Former prosecutor and Washington Post columnist Randall D. Eliason insisted Trump committed bribery in the Ukraine scandal. It did not matter that the Supreme Court has roundly rejected such sweeping interpretations of bribery, extortion and related political corruption. Former CNN legal analyst and former House impeachment counsel Norm Eisen claimed in 2018 that, by not responding to Russian aggression, Trump was “colluding in plain sight” and the criminal case against him for obstruction of justice was “devastating.” Professor Richard Painter claimed a clear case for treason. Harvard professor Laurence Tribe declared Trump’s dictation of a misleading statement about the Trump Tower meeting constituted witness tampering; Tribe previously found compelling evidence of obstruction of justice, criminal election violations, Logan Act violations, extortion and possible treason by Trump or his family.

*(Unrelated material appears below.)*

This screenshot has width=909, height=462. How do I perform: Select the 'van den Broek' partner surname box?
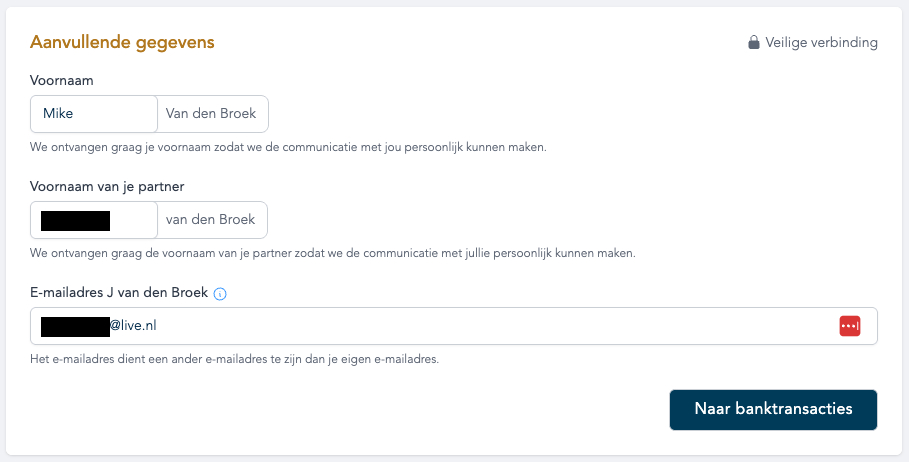(212, 220)
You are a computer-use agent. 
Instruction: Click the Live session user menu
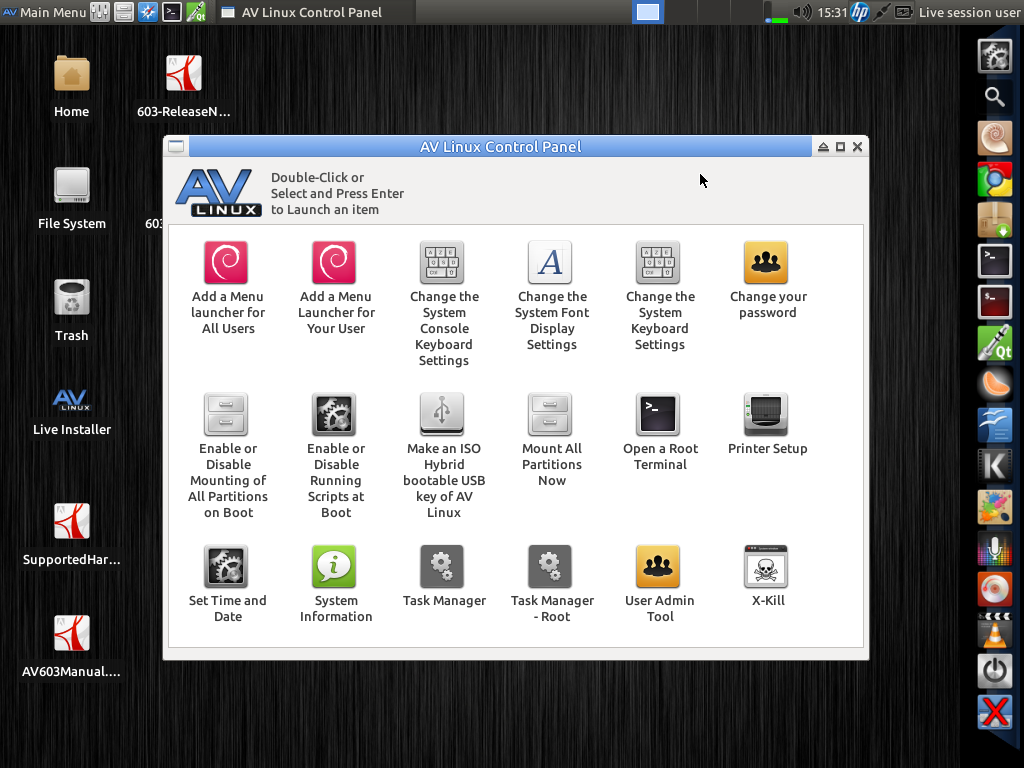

I believe that these legal declarations were as sensational and baseless as Lee’s psychiatric declarations. However, I would oppose any move to remove them for espousing such views.  Lee is in some ways helped by her reckless rhetoric, which was clearly motivated by her deep-seated animosity for Trump and his policies.  While media like MSNBC used her to suggest a professional diagnosis of mental illness, she was clearly engaging in political not professional speech.  That creates a concern over any termination for speech outside of the classroom or campus.

Moreover, Lee was open about doing so without any individual interaction with Trump. I would be interested in the specific conclusions of the Yale investigation. I am also curious why it took the Dershowitz letter to prompt action when Lee was widely criticized by many of us for years in the national media.  It was not Lee’s outrageous statements about Trump but her statement about Dershowitz that appeared to motivate the Yale faculty to act. Department head Dr. John Krystal told Lee that she had “breached psychiatric ethics by ‘diagnosing’” Dershowitz from afar and said that her “recklessness of your comments creates the appearance that they are self-serving in relation to your personal political beliefs and other possible personal aspirations.” Yet, both Trump and Dershowitz are public figures. The question is why Lee’s unhinged analysis of Trump for four years was not an equally pressing concern.

There is a distinction to be drawn when a doctor is offering a diagnosis of the mental fitness of a person without any ethical basis for such a diagnosis. These lawyers were basing their conclusions on available evidence.  They were wrong but they were offering their evaluation of the weight of the evidence. Declaring someone mentally ill cannot be reasonable done from a distance, particularly given the hyperbolic and unhinged rhetoric of Lee.

That is why this is a close question and why we need to know more about the findings of the Yale investigation. There is no indication that Lee was doing anything unprofessional in her classes or with patients. That creates a serious concern as to whether she was being punished for her political speech or a violation of school or professional rules of conduct.